May 19 2011

Part 6: Technological Takeover

Part Six of The CAFO Reader may be drably titled “Technological Takeover”, but several of the section titles were more to the point:  Franken Food and Nuclear Meat.

What image comes into your head when you hear the phrase ‘technological takeover’? I’d say something like machines taking over the world.  If someone asked the same question for the phrases ‘franken food’ or ‘nuclear meat’, I’d quickly respond with ‘food I’d never want to eat’.

Where previous sections of the book have delved into hidden costs of industrial food and what it’s really like inside a CAFO, Section 6 explores the science being used to maintain these factories, with their overcrowded animals and subsequent cheap food. Instead of changing the industry to fit the environment, the industry is developing animals to fit its practices.

Unfortunately, these technofixes (new vocabulary word!) may work to solve some problems (as defined by the factories)—like, silencing a mothering hen’s brooding gene, making chickens blind so they calm down in their tight quarters, increasing the amount of phosphorous a pig can digest so pig farms comply with phosphorous regulations—but can create a domino effect of unforeseen consequences.

Besides the ethical arguments against genetically breeding chickens to be blind or changing a pig’s digestive system, many technological approaches fail to address scale.

As Temple Grandin says:

“Often when the industry comes up with a solution to a problem, the solution ends up costing so much to implement that they industry has to intensify production to remain afloat.”

Before reading this section, I was already aware of the massive amounts of antibiotics that were pumped in factory animals—a staggering 60-80% of antibiotic use in this country is in industrial food animal production.   I don’t believe that there’s anything wrong with treating a SICK animal with antibiotics, though due to current USDA organic regulations, once a sick animal is treated, that animal must be removed from the herd, even if it meets all other organic requirements.

I do believe, however, that everything is wrong with creating conditions (overcrowding, improper feed, lack of natural air) in which animals have to be treated with sub therapeutic doses just to survive.  This is not only ridiculous, it’s dangerous.

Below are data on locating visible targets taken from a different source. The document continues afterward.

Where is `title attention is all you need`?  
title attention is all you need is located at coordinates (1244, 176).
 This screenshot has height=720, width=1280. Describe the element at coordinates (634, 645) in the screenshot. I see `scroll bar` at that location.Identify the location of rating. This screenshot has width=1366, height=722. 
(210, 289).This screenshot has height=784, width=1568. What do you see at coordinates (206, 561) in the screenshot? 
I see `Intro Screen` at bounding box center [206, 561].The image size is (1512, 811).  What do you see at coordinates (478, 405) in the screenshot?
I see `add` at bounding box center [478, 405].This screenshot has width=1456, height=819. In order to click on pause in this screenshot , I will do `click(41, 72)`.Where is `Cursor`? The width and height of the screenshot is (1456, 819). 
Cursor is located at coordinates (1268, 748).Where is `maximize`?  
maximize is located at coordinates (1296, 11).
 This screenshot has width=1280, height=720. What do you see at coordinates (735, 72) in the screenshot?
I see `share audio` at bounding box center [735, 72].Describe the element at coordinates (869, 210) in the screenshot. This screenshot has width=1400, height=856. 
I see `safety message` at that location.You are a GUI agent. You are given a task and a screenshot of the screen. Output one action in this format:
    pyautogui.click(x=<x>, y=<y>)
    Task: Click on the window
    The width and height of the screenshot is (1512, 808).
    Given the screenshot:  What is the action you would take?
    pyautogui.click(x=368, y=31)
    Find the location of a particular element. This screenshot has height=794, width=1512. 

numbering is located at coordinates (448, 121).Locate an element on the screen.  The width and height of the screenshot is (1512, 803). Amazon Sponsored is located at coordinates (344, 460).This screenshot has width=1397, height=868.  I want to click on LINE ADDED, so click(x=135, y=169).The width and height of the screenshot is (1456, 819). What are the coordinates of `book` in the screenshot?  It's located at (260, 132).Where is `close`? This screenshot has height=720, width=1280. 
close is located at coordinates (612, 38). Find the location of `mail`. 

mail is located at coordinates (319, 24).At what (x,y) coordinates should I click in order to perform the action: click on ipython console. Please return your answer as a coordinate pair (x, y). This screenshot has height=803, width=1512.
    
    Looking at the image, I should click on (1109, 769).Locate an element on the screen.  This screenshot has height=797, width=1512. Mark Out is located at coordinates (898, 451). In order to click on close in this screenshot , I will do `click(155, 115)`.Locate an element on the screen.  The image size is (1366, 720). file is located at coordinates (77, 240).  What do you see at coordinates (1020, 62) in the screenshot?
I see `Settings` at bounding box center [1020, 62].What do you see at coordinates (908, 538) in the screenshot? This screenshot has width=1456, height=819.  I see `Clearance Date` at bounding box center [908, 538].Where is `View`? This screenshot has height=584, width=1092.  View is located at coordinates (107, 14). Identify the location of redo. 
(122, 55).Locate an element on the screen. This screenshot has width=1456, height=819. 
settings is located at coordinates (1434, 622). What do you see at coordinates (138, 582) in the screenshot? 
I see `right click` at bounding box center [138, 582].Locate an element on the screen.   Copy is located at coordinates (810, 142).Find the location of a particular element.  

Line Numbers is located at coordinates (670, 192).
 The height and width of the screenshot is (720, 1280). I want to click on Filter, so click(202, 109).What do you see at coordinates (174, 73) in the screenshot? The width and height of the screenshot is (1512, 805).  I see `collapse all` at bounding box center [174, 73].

Sub-therapeutic doses of antibiotics can facilitate rapid emergence of antibiotic resistant strains of disease causing organisms.  These organisms can enter our environment in multiple ways:  waste disposal, crop fertilizer, groundwater, and even through the air if the factory has a poor ventilation system.

Before reading this section, I was almost entirely unaware of the increased practice of cloning.  We all remember Dolly, the cloned sheep (who apparently was euthanized after developing a lung disease just 5 years after her birth), but I’ve neither heard of nor noticed reports on the current state of animal cloning.

According to Rebecca Spector, cloned animal products are allowed to enter the food chain unlabeled.  Besides that immediate red flag, there are many reasons that it’s imperative for comprehensive studies to be conducted before cloned meat is sold, if at all.  The process of cloning translates to dangerous species manipulation.  If scientists are seeking to draw out desirable traits (bigger breasts in chickens or the examples mentioned above), there are bound to be negative consequences.  These include spontaneous abortions of cloned fetuses, massive deformities, and enormous health problems—in 99% of cloned animals.

Along with the incredible stress and suffering of cloned animals, scientists have yet to conduct large studies on the safety of eating a cloned animal product, including on its hormone, protein, and fat levels.

And what about the fate of defective cloned animals?  They become animal feed, pet food, and even cosmetics.

In addition to sub-therapeutic antibiotics, cloning, and tampering with animals’ genetic makeup, nuclear technology is another ‘technofix’ employed to maintain the current production state of the factory farm.  Nuclear meat.    Each year hundreds of thousands of pounds of meat are irradiated before they’re sold at the store.  During the disassembly process, many animals arrive coated in feces (due to living conditions and improper disassembly).  If you rinse the fecal matter with a chemical rinse, that carcass can be kept on the production line.  And while this radiation may kill bacteria, it’s also powerful enough—equivalent of a 150 million chest x-rays—to kill the meat’s vitamins and chemical composition.    The only positive I took away from the Nuclear Meat section was that irradiated foods still DO have to be labeled when sold.

Ultimately, as Wenonah Hauter says in her essay, these are all quick fixes to “sustain inhumane, unacceptable practices”.